She spent a lot of time staring at her own reflection. She looked the same as ever, though that gaze in every window and mirror had turned vacant, and more alien than ever before.
As morning dawned, she spent time sitting in her car outside the café downtown.
Ruiz was meeting with his red-headed handler from Celeva—the woman named Loretta Corsino.
Chloe took a deep breath, still sorting out how this reality had shifted. Or rather, how she needed to shift her memories to fit into this new reality.
To understand what she even needed to do. It was like she was just going through the motions of whatever she was expected to do in the previous timeline she had come from. While, now, she questioned her motives, and wondered if they deviated from the Chloe that this timeline had known all her life. Her life.
Who was she?
She caught herself staring into her own eyes in the rearview mirror. The sound of Ruiz’s motorcycle engine roaring up served to snap her out of her trance.

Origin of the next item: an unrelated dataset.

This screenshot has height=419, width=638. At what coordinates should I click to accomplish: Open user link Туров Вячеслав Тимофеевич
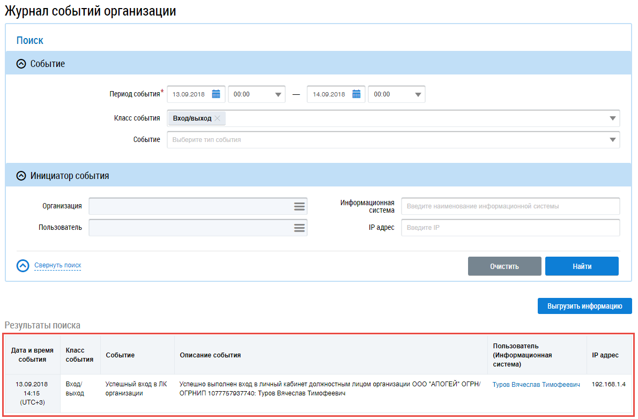click(x=536, y=385)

She didn’t know what she needed to do. Time, fate—whatever forces were at work in this universe, they had conspired to screw her over. Royally.
Why couldn’t time have changed her memories alongside everything else? Why did she have to remember the timeline that existed before?
Her mind was threatening to splinter.
This all made her think of the very image of the Anomalies themselves—glowing orbs of light, hovering, chiming brightly, like tiny suns, that had exploded into shimmering shards of cosmic glass.
That’s what it felt like now. Shattered.
Another shuddering sigh escaped her throat.
Corsino vanished into a black stretch limousine. Ruiz on his motorcycle was already long gone, likely headed to the office.
Chloe Grant readjusted her rearview mirror, fired up the engine, and did what she thought she was expected to do.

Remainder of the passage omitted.